Flexibility in Sri Lanka's labor market
Rama,Martin G. | DEC
Sri Lanka has had double-digit unemployment rates for more than a decade. And by 1990, 85 percent of the unemployed had spent more than a year searching for a job. Rama analyzes whether high unemployment rates and long spells of unemployment are the result of profuse legislation of the labor market or of market imperfections that would have prevailed even without government intervention. He shows that not all of the labor market regulations currently in force are highly distortive. Despite minimum wages set by wage boards, and despite collective bargaining, real wages are neither too high nor too rigid. And despite the freedom of unions, labor relations are peaceful in the private sector. A mismatch of skills is only marginally relevant, says Rama. Unemployment is better understood as the outcome of job search in a significantly heterogenous job market.
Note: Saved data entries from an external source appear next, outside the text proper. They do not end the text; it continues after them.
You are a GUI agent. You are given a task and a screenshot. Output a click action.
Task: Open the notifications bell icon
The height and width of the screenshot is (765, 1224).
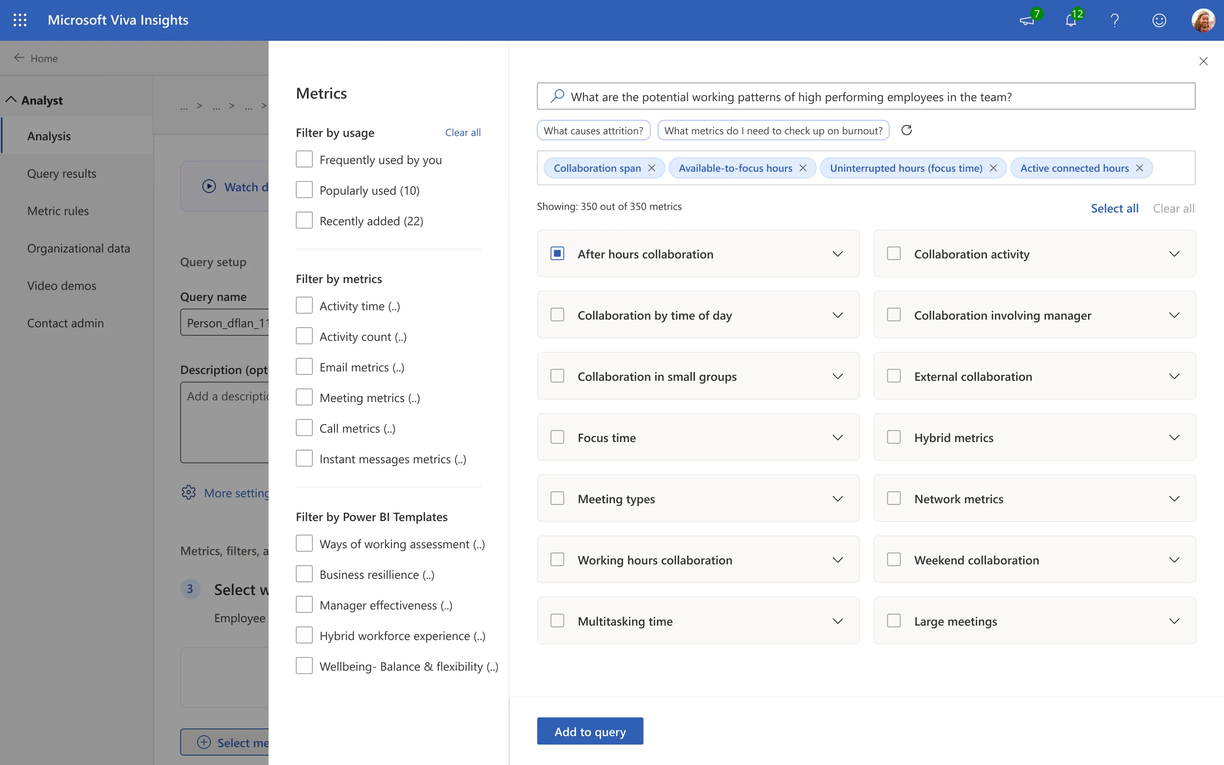(x=1070, y=20)
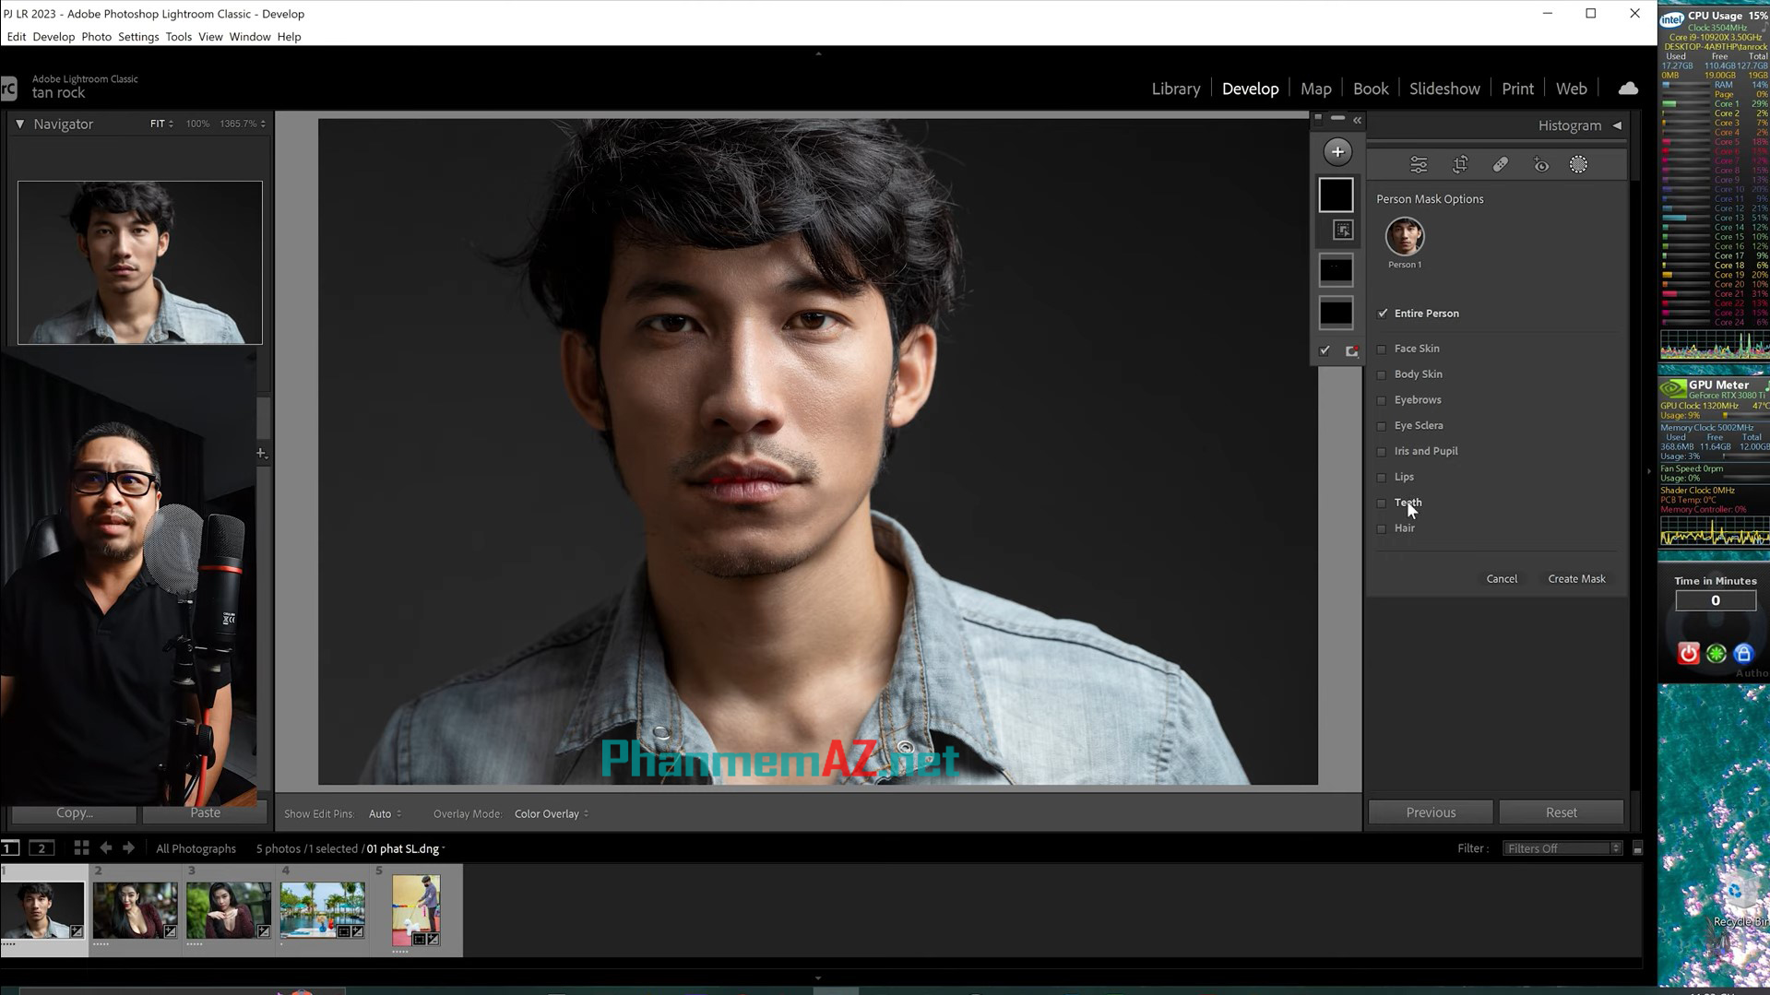Screen dimensions: 1770x995
Task: Click the Previous button
Action: pyautogui.click(x=1430, y=811)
It is worth remembering that Sri Lanka is a partially closed economy, in which many import-competing activities are greater than they should be, because of protection. Rama concludes that it is necessary to repeal the Termination of Employment of Workmen Act to avoid the massive destruction of jobs in those activities, should foreign trade be further liberalized. Many firms in the protected sectors would have to restructure and shut down some of their product lines. By being prevented from doing so, these firms might just go bankrupt, and many more jobs would be lost as a result. Relaxing restrictions on retrenchment would unambiguously increase the turnover rate, says Rama. There would be both more hiring and more firing. The unemployment rate would increase in the short run but the average spell of unemployment would be shorter. This would help solve the explosive problem of unemployed youths. This conclusion does not apply to tea plantations, given the few alternative sources of employment for the Indian Tamil workers and given ethnic obstacles to their labor mobility.